A topic was sparked in my brain because of the blog I read on Picture Perfect, sometime I'll have to link to all these blogs I read, I always find them interesting. But the poster was talking about his most recent coming out, to a cousin of his. It's not the story, or coming out that triggered any of it, but it was his discussion about how he didn't feel any better afterwards. There were also a couple of comments people left that stuck in my mind. I guess I hope I never experience that. The people that I've come out to have handled it well and the experience has been a weight lifted off my shoulders. Yes there are a couple I feel awkward about it with and I'm not sure why, but the feeling I can relate to is for some reason feeling ashamed.

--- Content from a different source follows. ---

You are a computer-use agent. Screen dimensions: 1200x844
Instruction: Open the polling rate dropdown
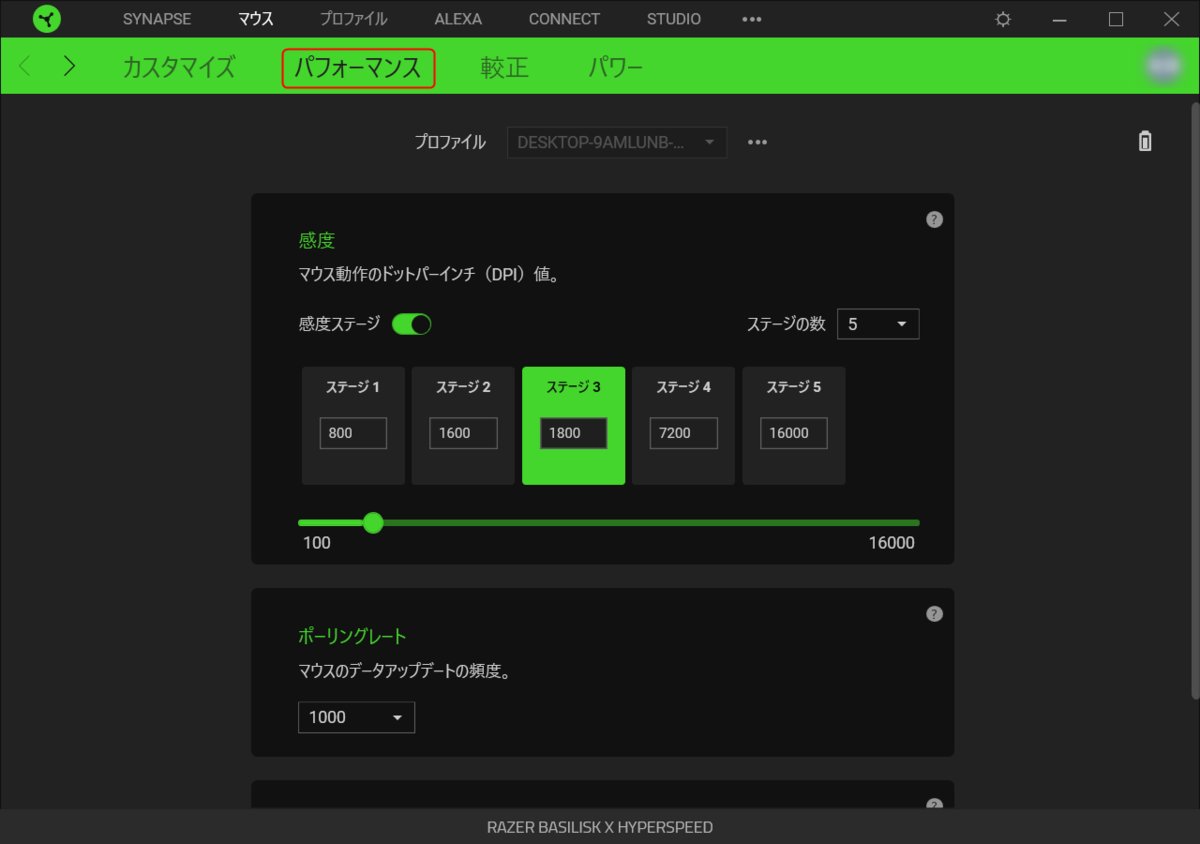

One of the comments left at PP was asking about why it's such a big deal to tell people, straight people don't have to announce to their families that they are attracted to the opposite sex, but I guess society has a lot to do with that. You only have to announce things when you go "against the grain of society" I guess, whatever that means. But what I noticed the other day after I told C that I was gay was I felt ashamed, like I didn't want to discuss it loudly because her son was in the other room, and I didn't want him to know. As I drove home that night I was wondering why I feel that way, why can't I just say it and feel better and not have to worry. Why I wonder? Oh yeah, it's the 30 years of suppression and secrets, I guess that is hard to get over and get through.
I guess it's the stigma that goes along with being gay. Sometimes I think they look at me waiting for me to throw sparkles in my hair, speak with a lisp and go to the disco. That is a ton of old stereo types still floating around in my head haunting me, but I do wonder sometimes if that has changed how they look at me, or how they think of me. My coming out to C was no great production, I had been trying to find a time to tell her, but nothing seemed right, so when I was over there the other night and under the influence I just came out and said it. I figured she knew, she lives with F and honestly, she can read me better than most. I did enjoy making some comments I've always wanted to say and I think she's getting a kick out of them. It's nice to be able to say things I usually say in my head, it makes making conversation easier. It's not that I have huge problems holding a good conversation, but there are times when I get lost in my head because there are things I'm saying.....just not out loud. Some would call me a freak. ;)
So my "coming out" score card tallied so far is 5 people. How sad, and yet just telling those 5 people has lightened the load on my shoulders, granted it only made room for other stuff, but it cleared it for a little while at least. I'm not sure what will happen in the future, most days I don't know whats happening while it's happening! I just sometimes sit with the people around me and wonder what it would be like if they knew, if they would act differently.
The other thing I ponder is why is this such a huge deal? Why do people care that much? They didn't seem to care at all when I dated women. For some reason guys are just so paranoid that if they are around a gay person that they are just so hot that any man would jump their bones, when really some of the guys that worry, really have NOTHING to worry about. When will they understand that if you're straight it doesn't effect you at all, if you're curious yourself, it's more about you scared of temptation. That's why I laugh about some of it, I think many of these guys are homophobic because they are afraid of themselves, oh well. If you're not into men, why would I chase after you?
Wow, my mind is so random at times, it's no wonder I don't feel like I write a good blog, I can't seem to focus on one issue at a time, but oh well, this is my blog. Don't like? Don't read it. ;)
Anyway, guess I don't have any else left on my mind, guess I'll end it......the blog that is.